Under the FCA, a claim can be factually false or legally false. Factually false means that the claim is false on its’ face. In this case, relator’s factually false claims were based on a “worthless services” theory. The court acknowledged that several Circuits recognize the “worthless services” theory of liability under the FCA, as a factually false claim. Where it is recognized, however, “the performance of the service [must be] so deficient that for all practical purposes it is the equivalent of no performance at all.” … It “is not enough to offer evidence that the defendant provided services that are worth some amount less than the services paid for. That is, a ‘diminished value’ of services theory does not satisfy this standard. Services that are ‘worth less’ are not ‘worthless.’” (citations omitted). Thus, the court held that relator’s allegations of (1) staffing shortages, (2) subpar services, (3) mismanaging medication did not meet this standard. The court went on the state that relator failed to satisfy Rule 9(b)’s pleading standard regarding her allegations of employees physically abusing residents and overmedicating patients. Thus, relator’s factually false claims failed.

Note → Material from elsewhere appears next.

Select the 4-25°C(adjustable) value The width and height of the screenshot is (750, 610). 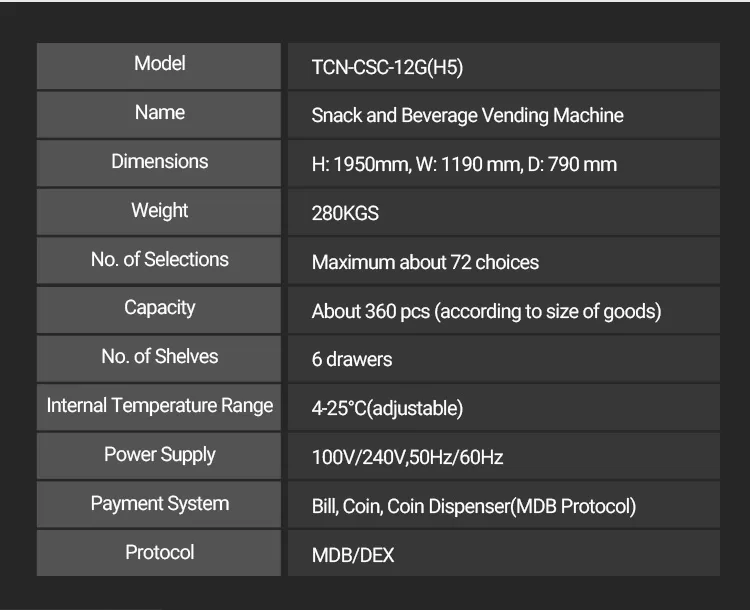pos(387,409)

Relator’s legal claims were based on an implied certification theory. When a defendant submits a claim for payment, it impliedly certifies compliance with the conditions of payment. Citing Escobar, 136 S.Ct. at 1995. Relator contended that certifications to Medicare and Medicaid were false by their noncompliance with Medicare and Medicaid’s “professionally recognized standards of care” requirements. The court held, however, that her conclusory allegations were not adequately plead that compliance with the above regulations was material to the Government’s payment decision. Citing Escobar, 136 S.Ct. at 2003. Thus, relator’s legal falsity claims also failed.
This case is important for defense practitioners for two reasons. First, the court recognized the danger of the FCA including services that are “worth less” and not “worthless.” Doing so could be a slippery slope resulting in merely negligent conduct, as opposed to falsity, being punished under the FCA. Second, the court held relator to the “demanding” FCA materiality standard in Escobar. 136 S. Ct. at 2003. In Escobar, the Supreme Court rejected the argument that a misrepresentation is automatically deemed material if it goes to a condition of payment. Id. Despite the Court’s ruling, plaintiffs still attempt to rely on “condition of payment” language where they do not have the facts or details to establish materiality under the FCA. A proper interpretation of Escobar makes clear that is not sufficient.